Please continue the forum post about a 14th-century Japanese army facing a European one, starting after its last line, "Random speculation alert!"
# START OF Excerpt to read
Boris Petrov Bedrosov wrote:
1) So, behind the lines of pavise and wooden pikes in the ground the Japanese (samurai and their retainers) would be relativelly well protected. But so would be the Europeans (knights and retainers), if they managed to take good position, especially higher ground.


Wooden pikes? What wooden pikes? I never saw any wooden pikes discussed in this thread. Whatever spears the Japanese had at this time were more likely to have been deployed in light infantry formations than in any sort of phalanx, let alone a pike phalanx. If you want a Japanese phalanx then you should have chosen a 16th-century Japanese army, not a 14th-century one!

Quote:
2) You all are right about the "Euro" army there were NOT such thing, because all of them were different in composition, style of fight, tactics. But lets's say that this army is composed from English archers, mounted knights and foot soldiers.
3) What would the battleplans of each side look like - for the Europeans (MAY BE) some volleys by the English longbows in attempt to disrupt the enemy, mounted charge (this is the moment of which I am most afraid Cry ) and close hand-in-hand combat. But Japanese - would they return arrows from their position (their bow was just a bit weaker than the longbow), or would bushi attack with bows, or would they just make some recconiesance (I'm sure I made mistake, writing this word Laughing Out Loud ) in force, or would they attack repeatively, trying to exhaust the enemy


Random speculation alert!
# END OF Excerpt to read
# START OF Stored rows
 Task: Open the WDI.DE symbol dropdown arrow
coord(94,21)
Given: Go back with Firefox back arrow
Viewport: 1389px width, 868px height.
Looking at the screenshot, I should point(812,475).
# END OF Stored rows
## Answer
I suspect the English would have been more likely to adopt a battle plan that involves flanking movements. This is because Japanese horsemen were generally not supposed to go far beyond the support of their foot retainers, so their marching speed would have been curtailed by the retainers' ability to keep up. The European horsemen, however, were not so constrained and would have been more capable of doing independent maneuvers on the wings. In fact, the English won the battle of Poitiers within this timeframe (1356) by one such mounted charge to the French flank and rear.

Of course, a brilliant general like Yoshitsune might have been willing to break with custom and brigade his horsemen away from the foot for a lighting strike into the enemy rear--like he did at Ichinotani--but he lived two centuries before the timeframe of your discussion. I've said before that Japanese generals in the late 14th century were either not very imaginative or were saddled with inefficient troops that rendered impossible all but the simplest plans (or both). So the Japanese would probably have either chosen to defend or to launch a simple frontal assault.

The factors involved are too numerous to decide on a definite battle plan, but I suppose both armies would have fielded most of their men on foot and attempted to disorganize the enemy with arrow volleys in preparation for one massive charge. The English, though, might have sent a small but significant party of horsemen to try and take the Japanese in the rear in the middle of the frontal slugging match.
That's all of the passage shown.